[Text shown]
<<<<

X-Rays From a Nuclear Explosion Could Redirect an Asteroid (space.com) 23

Scientists have proposed a method to deflect dangerous asteroids using nuclear explosions, not by directly blowing them up, but by detonating a bomb above the surface to create an X-ray burst that vaporizes part of the asteroid and changes its course. Experiments using the Z machine at Sandia National Laboratories simulated this process, showing that it could potentially redirect even large asteroids to prevent catastrophic impacts on Earth. Space.com reports: In a new study, the researchers employed the Z machine at Sandia National Laboratory, the most powerful laboratory source of radiation in the world. It generates powerful electric pulses, magnetic fields and X-rays to find out how materials react under high pressures and temperatures. "At present, there is only one way to generate an intense enough X-ray burst to do an experiment like this, and that's using the Z Machine," said [Nathan Moore, a physicist at Sandia National Laboratories in Albuquerque, N.M.]. The scientists used electrical pulses from the Z machine to generate powerful magnetic fields. These in turn compressed argon gas to generate plasma, the same form of matter that makes up lightning and stars. This argon plasma produced the X-ray burst the researchers needed to simulate a similar one from a nuclear explosion.

"You have to concentrate a lot of power, about 80 trillion watts, into a very small space, the size of a pencil lead, and very quickly, about 100 billionths of second, to generate a hot enough argon plasma, several millions of degrees, to make a powerful enough X-ray burst to heat the asteroid material surface to tens of thousands of degrees to give it enough push," Moore said. The scientists hung up a pair of targets in a vacuum, each 0.47 inches (12 millimeters) wide -- one made of quartz, the other of fused silica. These materials are similar in composition to known asteroids. Previous attempts to study various asteroid deflection strategies all held targets fixed in place, "which wasn't very realistic," Moore said. "After all, asteroids in outer space aren't attached to anything. Besides, how would a mock asteroid accelerate realistically if it was anchored down?"

>>>>

[Stated goal] In the asteroid article, what two materials were the targets made of? Rely only on the asteroid article for the answer.

[Provided data]

<<<<

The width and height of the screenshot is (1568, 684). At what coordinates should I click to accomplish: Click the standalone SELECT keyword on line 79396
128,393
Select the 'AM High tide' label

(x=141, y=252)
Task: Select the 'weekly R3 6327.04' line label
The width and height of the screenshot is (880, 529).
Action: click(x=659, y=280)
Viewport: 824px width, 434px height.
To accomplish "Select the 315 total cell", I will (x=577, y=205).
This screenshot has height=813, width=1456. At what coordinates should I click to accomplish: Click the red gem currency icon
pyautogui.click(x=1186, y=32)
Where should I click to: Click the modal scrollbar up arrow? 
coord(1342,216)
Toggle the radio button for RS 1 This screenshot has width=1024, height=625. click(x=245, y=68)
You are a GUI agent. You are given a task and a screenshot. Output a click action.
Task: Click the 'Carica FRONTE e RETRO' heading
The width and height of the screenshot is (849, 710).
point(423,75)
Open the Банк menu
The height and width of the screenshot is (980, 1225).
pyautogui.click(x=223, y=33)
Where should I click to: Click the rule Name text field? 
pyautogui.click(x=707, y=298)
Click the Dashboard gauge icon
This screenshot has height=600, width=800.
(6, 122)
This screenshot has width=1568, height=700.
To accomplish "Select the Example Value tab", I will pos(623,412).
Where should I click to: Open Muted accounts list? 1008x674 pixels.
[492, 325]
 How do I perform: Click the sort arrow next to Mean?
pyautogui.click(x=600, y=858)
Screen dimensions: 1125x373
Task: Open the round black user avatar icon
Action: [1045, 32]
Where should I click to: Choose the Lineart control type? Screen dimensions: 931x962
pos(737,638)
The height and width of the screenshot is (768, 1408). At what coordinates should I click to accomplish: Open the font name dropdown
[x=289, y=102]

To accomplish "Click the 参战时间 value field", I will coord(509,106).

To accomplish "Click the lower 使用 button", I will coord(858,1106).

>>>>

[Solution below] Quartz and fused silica.